Trebel. Die Übung bei Trebel entsprach mit der angenommenen Lage der Realität: Viel zu wenig Niederschläge seit Anfang April mit der daraus resultierenden erhöhten Waldbrandgefahr. Das weiterführende Szenario beschrieb steigende Temperaturen von bis zu 30 Grad und zunehmenden Wind. Also eine Situation, die den Gegebenheiten bei der Brandkatastrophe von 1975 entsprach, während der im Raum Trebel-Gartow große Waldflächen vernichtet wurden.

Gäste von weither
Kein Wunder also, dass das Vorhaben weit über den Landkreis hinaus Interesse fand. Die Übung kann durchaus als international bezeichnet werden, denn dazu reisten auch Feuerwehrleute aus den Niederlanden und Luxemburg an. In den beiden Nachbarländern wird derzeit die Bekämpfung von Wald- und Flächenbränden neu strukturiert und deshalb stieß die Arbeit der Waldbrandbekämpfer in Nordostniedersachsen auf großes Interesse.

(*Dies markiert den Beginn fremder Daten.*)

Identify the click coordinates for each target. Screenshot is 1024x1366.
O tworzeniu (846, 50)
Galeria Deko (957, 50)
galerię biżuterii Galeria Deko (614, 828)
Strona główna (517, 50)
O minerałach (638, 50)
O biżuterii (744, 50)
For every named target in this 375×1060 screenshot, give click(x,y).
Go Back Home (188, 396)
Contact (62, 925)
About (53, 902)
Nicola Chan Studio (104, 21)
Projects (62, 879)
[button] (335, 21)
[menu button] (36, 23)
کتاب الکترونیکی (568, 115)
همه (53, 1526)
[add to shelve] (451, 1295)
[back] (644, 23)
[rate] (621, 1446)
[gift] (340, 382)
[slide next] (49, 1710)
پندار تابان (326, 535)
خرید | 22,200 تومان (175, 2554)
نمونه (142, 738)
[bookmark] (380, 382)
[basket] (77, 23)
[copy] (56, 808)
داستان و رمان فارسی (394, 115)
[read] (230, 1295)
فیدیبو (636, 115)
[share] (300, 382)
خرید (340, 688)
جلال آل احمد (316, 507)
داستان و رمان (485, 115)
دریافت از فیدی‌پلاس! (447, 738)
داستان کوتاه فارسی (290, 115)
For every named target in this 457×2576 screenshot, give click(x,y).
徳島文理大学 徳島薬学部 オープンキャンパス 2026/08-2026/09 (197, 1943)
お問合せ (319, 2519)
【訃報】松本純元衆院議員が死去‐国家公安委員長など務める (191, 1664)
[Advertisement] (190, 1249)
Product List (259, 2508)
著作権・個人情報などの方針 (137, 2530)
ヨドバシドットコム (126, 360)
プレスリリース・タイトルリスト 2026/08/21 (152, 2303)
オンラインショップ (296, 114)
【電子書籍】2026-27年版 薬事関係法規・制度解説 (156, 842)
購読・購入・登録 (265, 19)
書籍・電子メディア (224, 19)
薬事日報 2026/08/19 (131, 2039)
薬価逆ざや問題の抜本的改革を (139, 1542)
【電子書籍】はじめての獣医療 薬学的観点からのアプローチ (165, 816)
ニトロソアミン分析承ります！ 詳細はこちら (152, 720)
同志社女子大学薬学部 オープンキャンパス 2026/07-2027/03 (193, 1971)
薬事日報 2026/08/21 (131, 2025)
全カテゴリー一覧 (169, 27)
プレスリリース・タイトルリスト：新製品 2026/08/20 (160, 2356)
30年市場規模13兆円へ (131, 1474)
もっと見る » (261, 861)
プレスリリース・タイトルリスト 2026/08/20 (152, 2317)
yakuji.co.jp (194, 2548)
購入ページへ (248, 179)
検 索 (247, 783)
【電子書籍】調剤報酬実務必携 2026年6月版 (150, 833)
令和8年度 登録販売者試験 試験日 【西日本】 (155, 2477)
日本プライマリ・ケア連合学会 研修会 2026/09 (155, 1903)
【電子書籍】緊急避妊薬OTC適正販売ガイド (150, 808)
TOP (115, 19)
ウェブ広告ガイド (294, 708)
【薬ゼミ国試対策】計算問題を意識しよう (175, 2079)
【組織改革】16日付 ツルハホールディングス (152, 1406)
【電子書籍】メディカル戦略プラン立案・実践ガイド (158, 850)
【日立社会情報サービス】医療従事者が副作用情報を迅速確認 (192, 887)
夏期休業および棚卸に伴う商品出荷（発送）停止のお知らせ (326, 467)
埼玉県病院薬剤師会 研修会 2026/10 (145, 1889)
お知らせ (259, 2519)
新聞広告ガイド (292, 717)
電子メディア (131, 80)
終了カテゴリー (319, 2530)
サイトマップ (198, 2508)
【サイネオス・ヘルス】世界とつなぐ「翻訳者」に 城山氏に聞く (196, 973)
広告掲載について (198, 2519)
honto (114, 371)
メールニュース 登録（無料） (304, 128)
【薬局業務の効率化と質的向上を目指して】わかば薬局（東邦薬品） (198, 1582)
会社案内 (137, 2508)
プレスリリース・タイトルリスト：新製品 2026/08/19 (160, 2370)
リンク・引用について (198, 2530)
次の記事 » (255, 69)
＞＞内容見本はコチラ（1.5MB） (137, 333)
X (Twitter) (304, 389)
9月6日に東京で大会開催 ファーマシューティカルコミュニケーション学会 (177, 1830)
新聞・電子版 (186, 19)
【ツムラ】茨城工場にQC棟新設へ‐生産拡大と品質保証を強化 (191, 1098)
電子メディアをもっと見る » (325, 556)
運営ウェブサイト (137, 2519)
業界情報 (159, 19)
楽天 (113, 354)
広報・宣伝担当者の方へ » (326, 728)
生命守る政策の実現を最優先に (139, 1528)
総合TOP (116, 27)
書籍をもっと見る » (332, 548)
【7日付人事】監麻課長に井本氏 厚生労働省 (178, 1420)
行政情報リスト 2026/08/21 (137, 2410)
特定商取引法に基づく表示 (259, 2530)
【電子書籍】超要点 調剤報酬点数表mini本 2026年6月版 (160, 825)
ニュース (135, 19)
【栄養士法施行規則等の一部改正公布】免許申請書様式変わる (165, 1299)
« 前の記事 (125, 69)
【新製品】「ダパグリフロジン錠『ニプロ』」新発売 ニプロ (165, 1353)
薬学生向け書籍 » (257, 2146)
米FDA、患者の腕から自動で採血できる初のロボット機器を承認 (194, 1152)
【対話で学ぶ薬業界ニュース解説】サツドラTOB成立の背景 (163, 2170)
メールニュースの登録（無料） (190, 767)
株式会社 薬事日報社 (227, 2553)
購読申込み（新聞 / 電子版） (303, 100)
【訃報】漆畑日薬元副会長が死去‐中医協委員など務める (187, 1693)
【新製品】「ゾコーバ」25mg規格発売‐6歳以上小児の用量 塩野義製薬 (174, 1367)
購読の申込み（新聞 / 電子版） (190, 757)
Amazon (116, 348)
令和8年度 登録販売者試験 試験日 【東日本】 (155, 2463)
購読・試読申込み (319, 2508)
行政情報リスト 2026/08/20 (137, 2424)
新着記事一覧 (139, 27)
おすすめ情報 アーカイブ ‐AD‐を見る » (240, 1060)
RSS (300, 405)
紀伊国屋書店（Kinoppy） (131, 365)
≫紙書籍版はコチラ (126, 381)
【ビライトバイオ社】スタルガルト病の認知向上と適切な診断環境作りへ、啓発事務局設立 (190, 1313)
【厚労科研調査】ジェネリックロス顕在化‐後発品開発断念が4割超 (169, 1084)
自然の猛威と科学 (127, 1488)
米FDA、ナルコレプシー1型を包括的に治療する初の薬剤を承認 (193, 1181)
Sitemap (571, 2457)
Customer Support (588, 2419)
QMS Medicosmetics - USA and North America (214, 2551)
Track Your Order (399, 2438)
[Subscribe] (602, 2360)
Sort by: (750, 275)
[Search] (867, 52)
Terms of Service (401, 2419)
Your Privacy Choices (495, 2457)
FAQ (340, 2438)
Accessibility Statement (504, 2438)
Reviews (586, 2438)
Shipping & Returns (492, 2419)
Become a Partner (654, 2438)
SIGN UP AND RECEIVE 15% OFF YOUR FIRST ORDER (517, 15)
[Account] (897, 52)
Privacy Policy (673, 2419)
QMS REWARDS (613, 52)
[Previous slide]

Die Wälder, die man heute im Königreich der Niederlande findet, sind allesamt neu angelegt worden. Wie diese werden in trockenen Zeiten Moor- und Heideflächen von Bränden bedroht. Im kleinen Großherzogtum Luxemburg stellen vor allem die Laubwälder des Mittelgebirgszuges der Ardennen mit seinen tiefen Tälern eine große Herausforderung dar. Grund genug für die Feuerwehren dieser Länder, über den Tellerrand hinauszusehen und sich über die Waldbrandbekämpfung in anderen Staaten zu informieren.

In beiden Nachbarstaaten gibt es Berufs- und Freiwillige Feuerwehren, also Systeme, die dem hiesigen nahekommen. Die neun Niederländer und vier Luxemburger waren aber nicht nur als Beobachter im Gartower Forst dabei. Die Gäste gingen Schulter an Schulter mit den deutschen Blauröcken „gegen die Flammen“ vor und trugen so zum Gelingen der Übung bei. Dies gilt auch für den Wassertransportzug der Kreisbereitschaft Uelzen Süd, der den Lüchow-Dannenberger Kräften wertvolle Hilfe leistete.

Überzogener Bericht
Die Übung wurde von Norbert Habermann und Dr. Michael Herrmann gemeinsam angelegt. Der stellvertretende Führer der Kreisbereitschaft 1 (KFB) und der Lüchow-Dannenberger Ortsbeauftragte des Technischen Hilfswerks (THW) entwarfen ein forderndes Szenario, dass es in sich hatte. Im Gräflich Bernstorff´schen Forst mussten Flächenbrände gelöscht und das weitere Ausbreiten der Flammen verhindert werden, insbesondere auf das in der Übungslage als „B-Dorf“ gefährdete atomare Zwischenlager Gorleben.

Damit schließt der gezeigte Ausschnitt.